Okay, well, I would like to thank our panelists. And thank you for your participation.

[unidentified speaker #5]:

I'd like to thank you and thank the panelists. Just a few words before we break and go to the House of Lords. First of all, again, I would like to thank British Telecom, Bob Foster, David Hughes, Janet Henderson and her colleagues for hosting the GIP meeting. Secondly, I would like to thank, ironically she couldn't be here today because she has the stomach flu, Roberta Katz of Netscape, who really developed the idea of this GIP encryption summit. It was here idea, and she got sick and she couldn't be here, but of course, Jim Clark was here at lunch, and Peter Harter is a great asset to us. I would also like to thank all the GIP members who participated in both yesterday's meeting and the summit today. In terms of specific deliverables, I want to let you know we are going to have the proceedings transcribed and we will have them available on the GIP Website in the very near future. So you will be able to get access to those. We will also try to do and we will have a search capability, so if you want to search the words and find out what key escrow means as opposed to key management, you had can look it up. We are going to put together a summary of the comments as well as some key findings coming out of this meeting.
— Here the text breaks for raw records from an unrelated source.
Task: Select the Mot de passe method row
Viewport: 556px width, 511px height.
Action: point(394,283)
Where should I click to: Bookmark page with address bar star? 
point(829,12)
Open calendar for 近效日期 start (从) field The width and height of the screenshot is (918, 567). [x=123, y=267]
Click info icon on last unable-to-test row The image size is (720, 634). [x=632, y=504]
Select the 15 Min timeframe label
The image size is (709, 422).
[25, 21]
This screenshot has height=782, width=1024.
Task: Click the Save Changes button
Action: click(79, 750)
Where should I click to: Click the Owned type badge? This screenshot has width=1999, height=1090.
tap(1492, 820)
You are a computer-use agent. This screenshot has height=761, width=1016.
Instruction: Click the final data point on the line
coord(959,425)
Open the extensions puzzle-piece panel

Also, the GIP will be releasing in the next couple of weeks the GIP's comments on the implementation of the OECD Guidelines and those will also be available and we are going to try to put as much of the briefing book as possible, available on the Website also. As John Gerdelman said in his initiating remarks this morning, the GIP doesn't think that this is by any means the end of the conversation on encryption. We understand that this is an on-going and constantly evolving dialogue. Just keeping the terminology straight alone is a major challenge, so we are going to continue to work on it, including the definition issues which have been highlighted today by various comments, and the GIP will continue that as an ongoing activity. We at ITAA are very proud to be the secretariat for the GIP and will continue to provide services to the organization. I want to thank Jon Englund and my staff who was very instrumental in the organization, Pete Smith who did a lot of the organization work and help recruit our speakers, and helped to put this all together. And again, I think there has been a tremendous amount of information exchanged today and we have an opportunity to continue it in a much more intimate dialogue in a lovely venue at the House of Lords where Lord Renwick is hosting this reception.

You are asked to please take your name tags with you, so that we will know who you are after we have had a couple glasses of sherry at the House of Lords. As I mentioned, there will be a bus out front. It doesn't seat everybody and for those people who don't manage to jump on the bus, we have several taxis ordered, Pete, is that correct? And they will be out front, and it is just about a ten minute ride over to the Palace of Westminster. Does anybody have any questions? If you don't have an invitation with you and you want to go get one from Pete. Pete is standing up here waving them around. You do need that invitation to get past the guards at the House of Lords and into the reception. Well, again, thank you all very much for participating and hope to see you over at the House of Lords for the reception.